(Bloomberg) — On the first day of enrollment for the 2015 Patient Protecion and Affordable Care Act (PPACA) plans, the HealthCare.gov exchange plan enrollment website was working well enough that 100,000 people submitted applications, U.S. Health and Human Services Secretary Sylvia Mathews Burwell reported.
It was a dramatic turnabout from 2013, when HealthCare.gov collapsed on its first day of business. More than 500,000 visitors logged on to the site yesterday, Burwell said today on NBC's "Meet the Press."

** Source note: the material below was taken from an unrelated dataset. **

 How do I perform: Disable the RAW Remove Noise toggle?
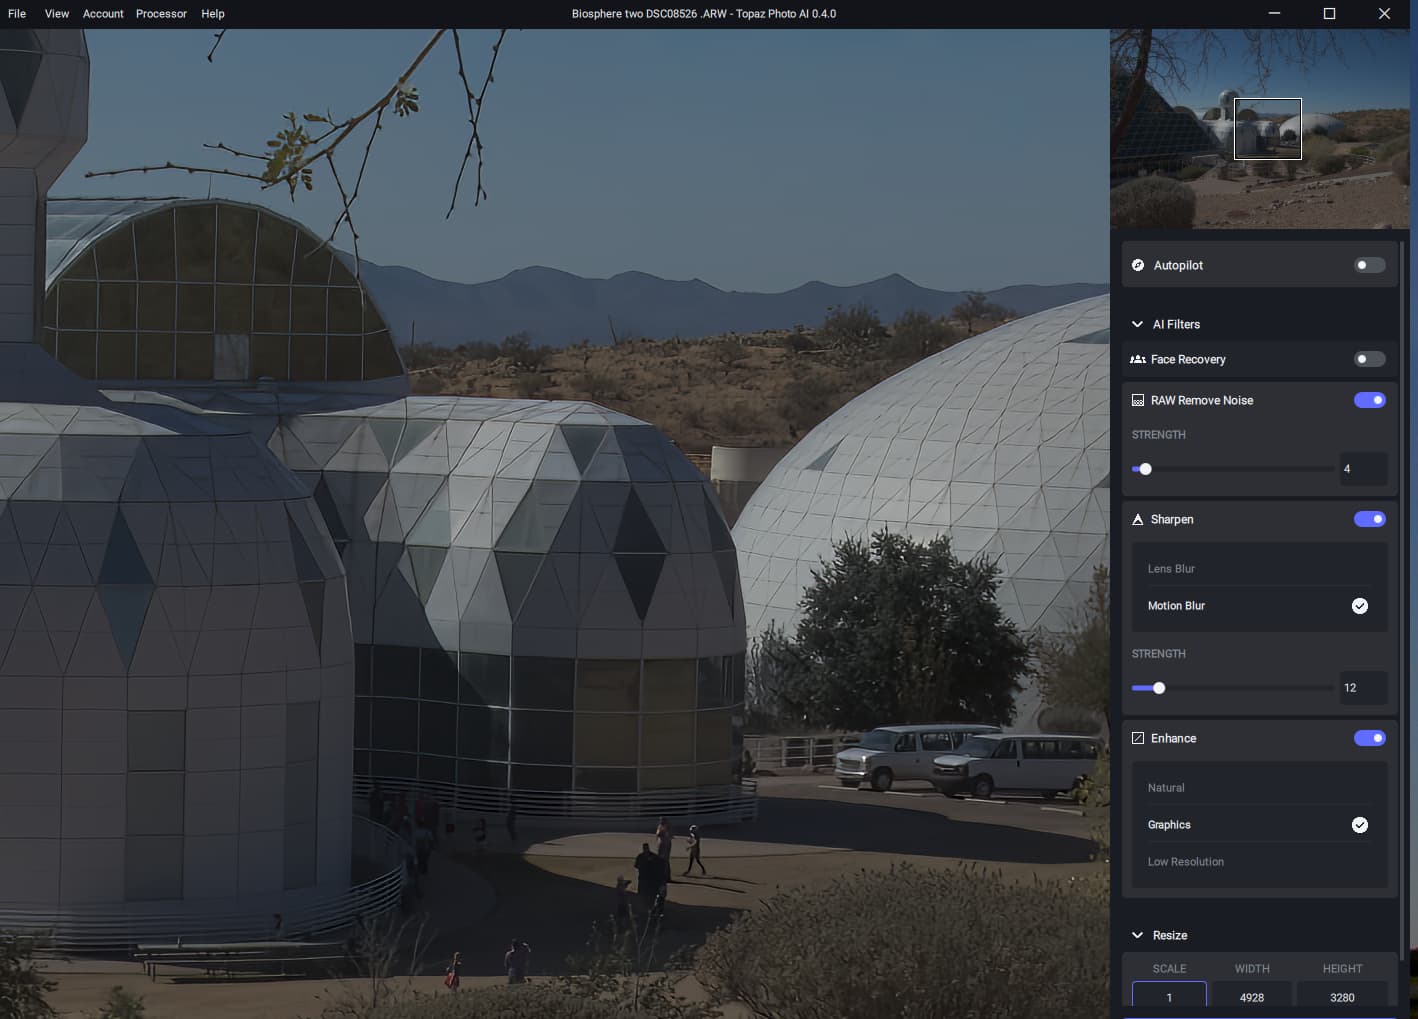[1369, 400]
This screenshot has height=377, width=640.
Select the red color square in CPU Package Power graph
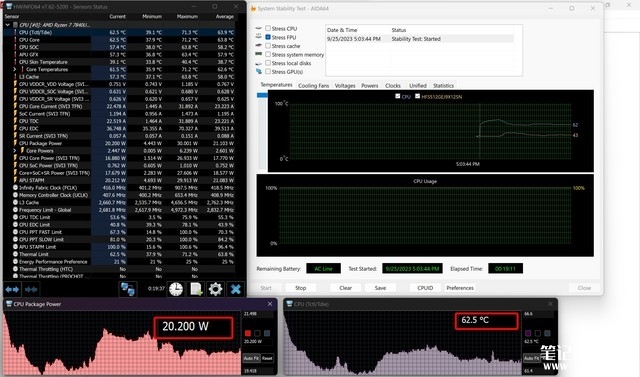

Users reported having some problems with state-based enrollment systems. In Washington state, for example, technical problems led managers to shut their site down temporarily for repairs. But HealthCare.gov — the enrollment system for the PPACA exchanges operated by the U.S. Department of Health and Human Services (HHS) — opened at about 1:30 a.m. New York time Saturday, and U.S. health officials reported no significant technical problems in the first 24 hours. The Obama administration is working to add an additional 3 million or more people to the 7.1 million already enrolled in plans established by PPACA — the law commonly known as "Obamacare." The enrollment period is set to end Feb. 15.
The biggest hurdle may be finding and winning over confused and frustrated consumers, many of them with bad memories of last year.
See also: HealthCare.gov: Ultimate badness.
At an event yesterday, Burwell declined to say how late she stayed up overnight, waiting to see whether the site would work this year.
"We're not going to talk about that," she told reporters yesterday after observing people enrolling at a health clinic in Manassas, Va. "Between this and Ebola, there have been a lot of sleepless nights."
At the Greater Prince William Community Health Center in Manassas, officials expected at least 500 people to show up for assistance signing up for insurance. Frank Principi, the executive director, said he ran ads for two weeks on cable television, Hispanic radio and in newspapers to draw the uninsured to the event.
'Not quick'
Diego Osorio, an enrollment counselor, said it had taken him about an hour and a half to sign up his first clients of the day, a couple who had emigrated from Peru. They enrolled in a silver-level plan from Kaiser Permanente that would cost them $214 per month after a subsidy, he said.
"It's not quick," he said. "But it's quicker than last year."
Some of those waiting needed assistance with difficult family situations. Leonilda Diaz of Manassas asked Burwell directly during her news conference for help; her ex-husband, she said, had refused to provide her a document to prove she and her children qualify for PPACA coverage, she told the secretary.
"I need to have insurance no matter what," Diaz said later in an interview. "I just need to take care of myself and my kids."
Health clinic officials and Burwell's aides quickly ushered Diaz to the front desk of the center. Diaz said she had tried and failed to obtain coverage last year.
"This is a case that's a pretty specialized one," Burwell said. "We'll follow up. Let's see if we can help."